Tuesday, May 03, 2005

Late Post

This has been blogged everywhere and probably even other places but, hey, this blog is never anything but playful with the bourgeoise concept of time. So here's Christopher Hitchens on the election:
On May 5, 40 years after I first took out a membership card, it will be possible, for the first time since the 1945 Labor victory that threw out the Churchill Tories, to vote Labor on a point of principle. Sixty years is a long time to wait, but the struggle for Iraq has decided the matter.
He concludes with
There are things to dislike about Tony Blair. His rather sickly piety is one, and his liberal authoritarianism, on matters such as smoking and fox-hunting, is another. I can't forgive him for calling Diana Spencer "the People's Princess," or for seeking the approval of the Fleet Street rags, and he is one of those politicians who seems to think that staying "on message" is an achievement in itself.
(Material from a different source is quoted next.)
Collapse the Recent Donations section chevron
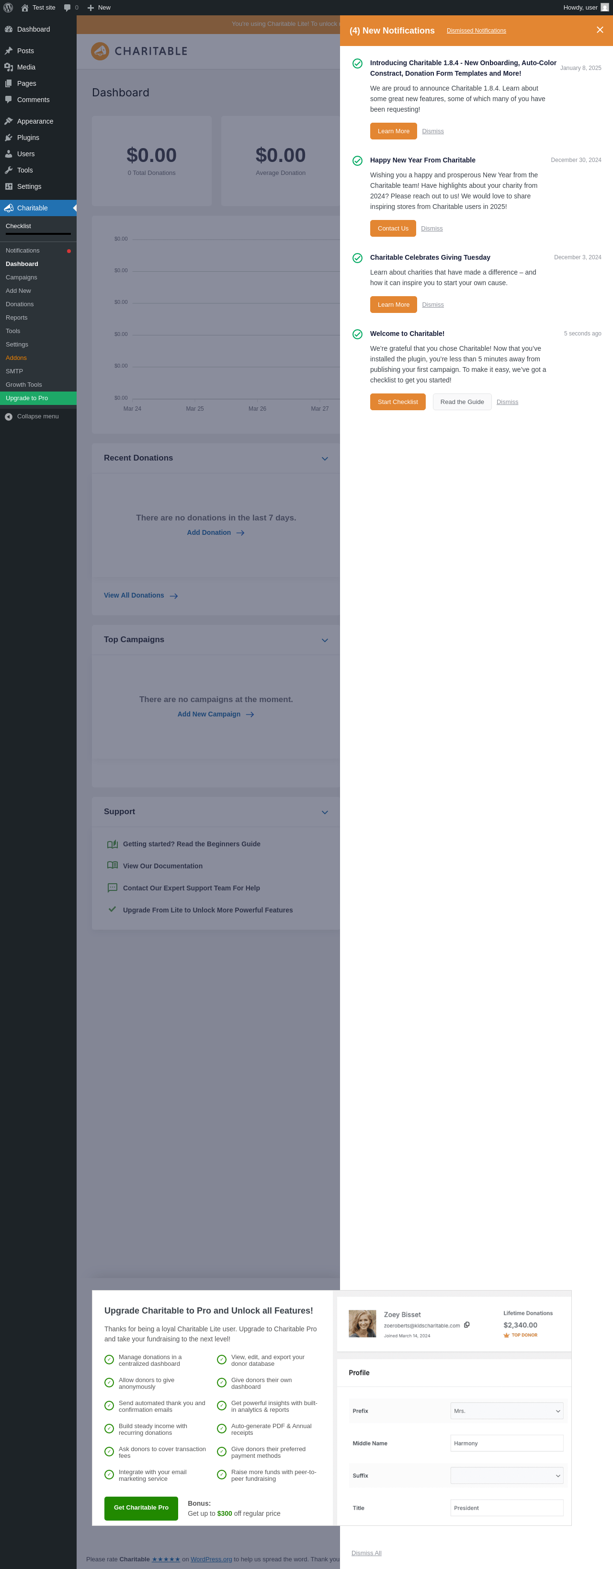Viewport: 613px width, 1569px height. coord(324,459)
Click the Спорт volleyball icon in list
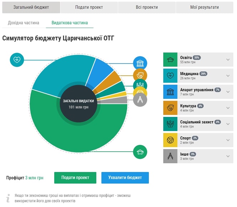Image resolution: width=237 pixels, height=207 pixels. (x=171, y=140)

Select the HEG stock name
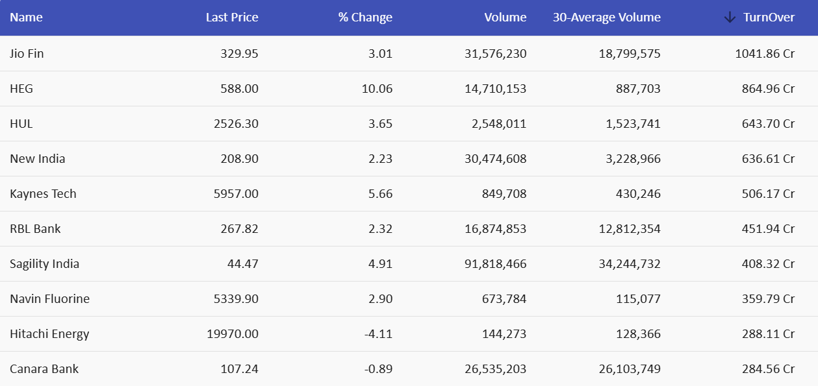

Nonetheless, he took a bold stand against the establishment and against a sullen public opinion and did so on a major issue of principle. It is absolutely necessary that his right-wing and clerical enemies be humiliated at the polls.
There's nothing perfect with Blair and the Labour Party but they offer more hope than anything else on offer.

As the man used to say "Vote early and vote often" (where "often" is defined as more than zero times and not more than one time).